13 February 2015

Valentine tips for lovers, singles and grinches

Ah Valentine's day.  Where people say love, think love, be loving and restaurants book their table in shifts.

I'm not a Valentine's grinch. In this crazy world where people spend half the time hatin' and half the time being hated on, I'm all for anything that gets us focussed on what we love about the special people in our lives.



And if Hallmark make a fortune because you are too lazy to take your guitar into town and serenade your lover at work than you need to accept responsibility and not lament that you've been forced into the cult of conspicuous consumption.

My dad for years left Valentine cards under the pillows of his daughters.  So there was never a year all through the ugliness that is puberty that I didn't get a Valentine's card.  Thank you Papa.

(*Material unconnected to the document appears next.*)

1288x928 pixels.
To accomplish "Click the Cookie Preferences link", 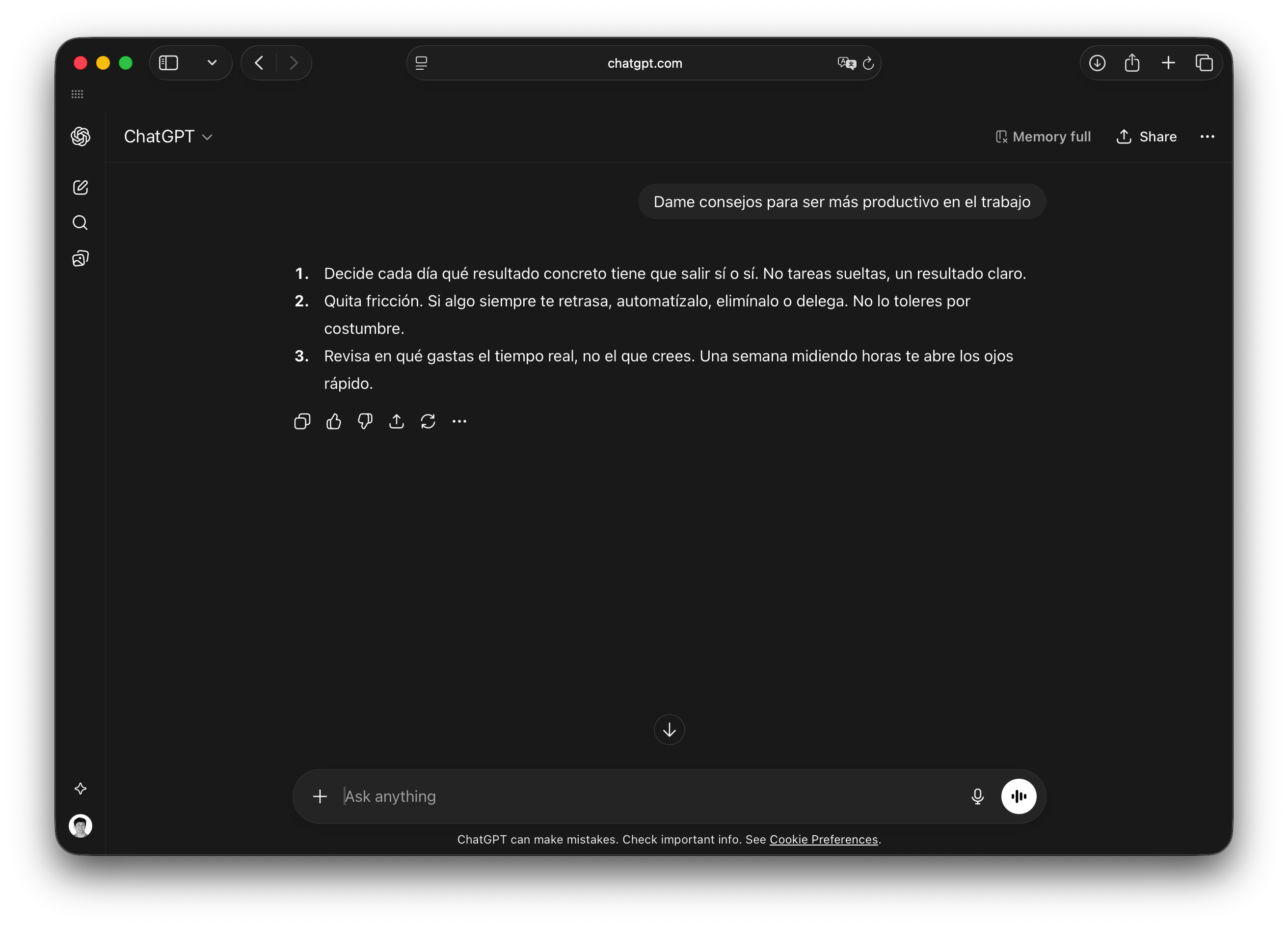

That shit matters when you're young.

Wondering about whether we needed to start this little tradition at our place I asked the girls recently if they knew anything about Valentine's Day and my two year old said no, and my four year old wondered if it included cake. I think we can leave the anonymous cards for another year or two.

Though we might run with the cake thing purely to improve my parental standing. #justcallmeMamaHallmark

Anyway - here are my top five tips to acing Valentine's Day if you're in a relationship.

1. Tell your partner you love them by saying I love you.
2. Show your partner you love them - pour them a coffee or shag them - whatever.
3. Do not take them to see 50 Shades of Grey
4. Make them laugh
5. Buy Cheezels and share them.  Everybody loves Cheezels.

Top five tips to acing Valentine's Day if you're single.

1. Ring a friend and tell them you love them. You're single, not friendless, get over yourself.
2. Do not go and see 50 Shades of Grey.
3. Buy yourself a Valentine's card that sums up how brilliant you are. Display it.
4. Dine alone, take a book and take your time.
5. Buy Cheezels and eat the whole freaking box.

Top five tips to acing Valentine's Day if you're a Valentine Grinch.

1. Keep it quiet, being a miserable git reflects well on nobody
2. See first point.
3. See first point.
4. See first point.
5. See first point.

Happy Valentine's Day beloved and very appreciated readers of mine.